What to work on - Search the entries below for "will", and copy each line where it appears.

Data extract -
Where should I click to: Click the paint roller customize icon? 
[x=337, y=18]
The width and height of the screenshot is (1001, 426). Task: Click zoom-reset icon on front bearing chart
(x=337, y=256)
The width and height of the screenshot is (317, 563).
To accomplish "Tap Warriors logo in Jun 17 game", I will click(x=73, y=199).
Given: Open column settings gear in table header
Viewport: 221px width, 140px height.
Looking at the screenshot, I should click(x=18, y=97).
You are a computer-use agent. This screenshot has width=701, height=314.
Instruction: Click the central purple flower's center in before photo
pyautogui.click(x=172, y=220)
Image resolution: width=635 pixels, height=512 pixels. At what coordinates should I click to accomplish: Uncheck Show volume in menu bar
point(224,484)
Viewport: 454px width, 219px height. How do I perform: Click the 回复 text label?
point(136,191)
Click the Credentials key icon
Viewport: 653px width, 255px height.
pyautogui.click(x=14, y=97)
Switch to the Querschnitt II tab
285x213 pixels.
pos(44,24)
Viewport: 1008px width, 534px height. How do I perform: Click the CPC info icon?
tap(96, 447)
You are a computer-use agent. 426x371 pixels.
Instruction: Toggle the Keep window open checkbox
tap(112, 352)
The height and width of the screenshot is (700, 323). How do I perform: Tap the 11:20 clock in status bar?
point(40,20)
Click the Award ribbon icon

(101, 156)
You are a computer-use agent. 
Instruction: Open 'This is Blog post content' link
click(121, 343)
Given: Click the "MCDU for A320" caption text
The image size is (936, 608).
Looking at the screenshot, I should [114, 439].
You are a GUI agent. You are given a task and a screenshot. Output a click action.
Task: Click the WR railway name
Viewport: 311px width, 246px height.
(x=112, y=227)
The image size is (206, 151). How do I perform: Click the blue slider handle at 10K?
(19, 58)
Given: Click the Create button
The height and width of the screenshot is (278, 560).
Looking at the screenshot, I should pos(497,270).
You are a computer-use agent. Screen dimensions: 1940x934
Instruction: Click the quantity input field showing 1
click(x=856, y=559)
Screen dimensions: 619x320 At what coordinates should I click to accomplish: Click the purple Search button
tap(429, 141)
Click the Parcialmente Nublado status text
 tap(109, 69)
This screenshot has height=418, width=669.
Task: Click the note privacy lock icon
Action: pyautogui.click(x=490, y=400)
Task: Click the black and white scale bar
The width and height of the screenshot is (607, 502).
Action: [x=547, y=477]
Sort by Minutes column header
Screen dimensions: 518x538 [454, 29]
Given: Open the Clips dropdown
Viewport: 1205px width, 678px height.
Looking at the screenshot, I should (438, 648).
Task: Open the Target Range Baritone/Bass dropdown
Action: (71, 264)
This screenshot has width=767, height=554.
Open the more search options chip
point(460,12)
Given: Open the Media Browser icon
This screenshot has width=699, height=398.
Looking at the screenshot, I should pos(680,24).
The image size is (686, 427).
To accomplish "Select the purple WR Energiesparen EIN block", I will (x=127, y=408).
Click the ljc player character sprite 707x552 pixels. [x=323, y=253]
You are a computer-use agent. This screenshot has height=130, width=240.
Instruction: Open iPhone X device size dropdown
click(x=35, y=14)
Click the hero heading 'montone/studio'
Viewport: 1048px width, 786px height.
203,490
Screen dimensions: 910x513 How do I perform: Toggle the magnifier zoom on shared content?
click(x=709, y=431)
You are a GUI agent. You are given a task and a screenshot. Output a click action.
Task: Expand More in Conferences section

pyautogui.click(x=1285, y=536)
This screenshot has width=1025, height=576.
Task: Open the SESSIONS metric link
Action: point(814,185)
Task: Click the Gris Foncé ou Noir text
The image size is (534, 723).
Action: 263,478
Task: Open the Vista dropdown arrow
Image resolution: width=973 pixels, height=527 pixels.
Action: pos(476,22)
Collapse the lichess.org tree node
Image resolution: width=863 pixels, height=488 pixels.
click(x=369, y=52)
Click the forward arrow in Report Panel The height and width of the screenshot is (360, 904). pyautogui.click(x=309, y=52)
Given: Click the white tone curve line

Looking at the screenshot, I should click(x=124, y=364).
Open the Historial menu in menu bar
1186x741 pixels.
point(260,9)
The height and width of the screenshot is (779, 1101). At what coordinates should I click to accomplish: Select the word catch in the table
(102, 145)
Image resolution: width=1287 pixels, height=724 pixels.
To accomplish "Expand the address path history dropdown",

Response to the exercise -
To accomplish "Tap Warriors logo in Jun 17 game", I will click(x=73, y=199).
To accomplish "Select the purple WR Energiesparen EIN block", I will (x=127, y=408).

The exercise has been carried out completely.